***** Document text

As we can see we were able to break out of the container. Suffice to say, we abused misconfigurations to escape a container.

This wouldn’t have happened if the non-root user was used, SYS_ADMIN and AppArmor profile wasn’t disabled.

In short,

1. Do not use –privileged flag, it disables all the security mechanisms placed by docker.
2. Do not mount root volumes into the containers.
3. Do not mount docker.sock inside the containers.
4. Default docker settings are sane, please do not disable them or add more capabilities.
5. Use SecComp and AppArmor profiles to harden the container.
6. Do not run containers as the root user.

Image-based attacks

Free images (Dockerfile available vs not available)

We have been downloading docker images from the Docker Hub from the beginning of lesson 1 but did you ever wonder why we asked you to create your own docker images using Dockerfile in lessons 1 and 2?

It’s because we are running unverified containers (programs) on our systems without even thinking about who created them, what do they do and are they patched?

It’s a bad idea to download anything from the internet and run it without verifying the identity of the program and/or its trustworthiness.

So we have two options in front of us.

1. Either we download official images created by trusted organizations from the docker hub.
2. Or create our own images and store them in our trusted docker registry.

**********

Short task A: According to the container security text, what does using the privileged flag do?

***** Available records

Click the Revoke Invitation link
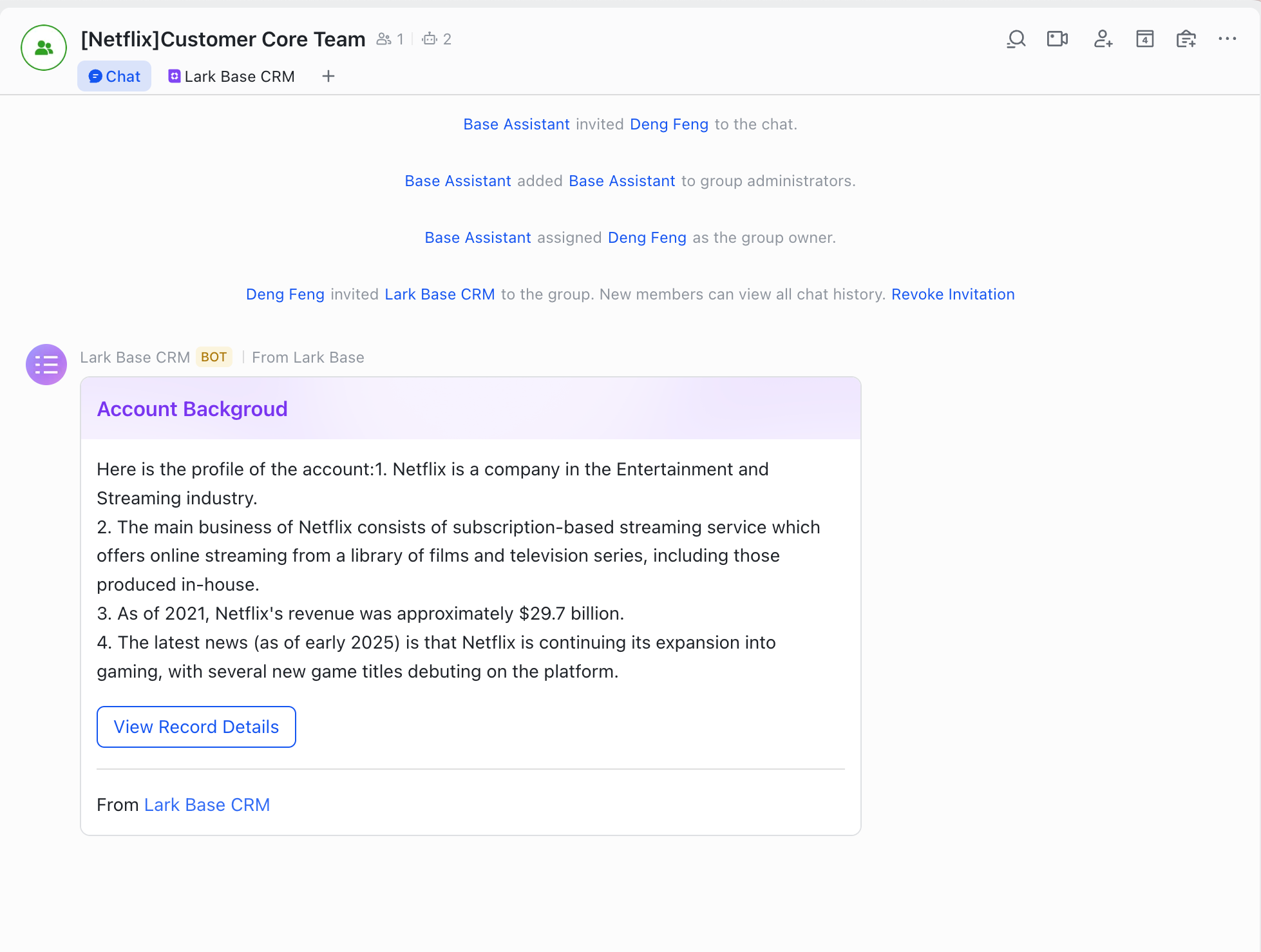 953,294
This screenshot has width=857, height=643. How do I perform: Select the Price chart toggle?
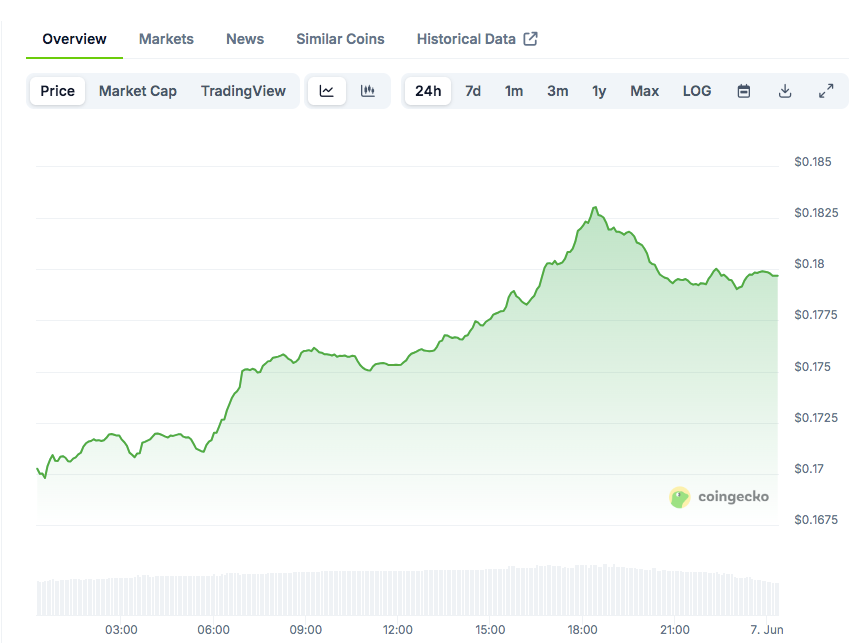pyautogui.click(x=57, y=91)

**********
***** Available records

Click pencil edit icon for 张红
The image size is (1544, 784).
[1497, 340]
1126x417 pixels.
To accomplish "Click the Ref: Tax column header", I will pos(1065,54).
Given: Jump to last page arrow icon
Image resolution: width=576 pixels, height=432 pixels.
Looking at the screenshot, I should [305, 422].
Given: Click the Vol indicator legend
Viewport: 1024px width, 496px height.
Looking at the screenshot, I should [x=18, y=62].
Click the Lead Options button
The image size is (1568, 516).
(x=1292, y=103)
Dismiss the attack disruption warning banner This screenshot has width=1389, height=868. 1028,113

**********

Short task B: Put the records from the line containing "This screenshot has width=857, height=643." down through the line containing "pyautogui.click(x=57, y=91)" into a Markdown table with the columns Row and Line, numbering each line and skipping blank lines. Leave the pictures out.

Full answer A: It disables all the security mechanisms placed by docker.

Full answer B:
| Row | Line |
|---|---|
| 1 | This screenshot has width=857, height=643. How do I perform: Select the Price chart toggle? |
| 2 | pyautogui.click(x=57, y=91) |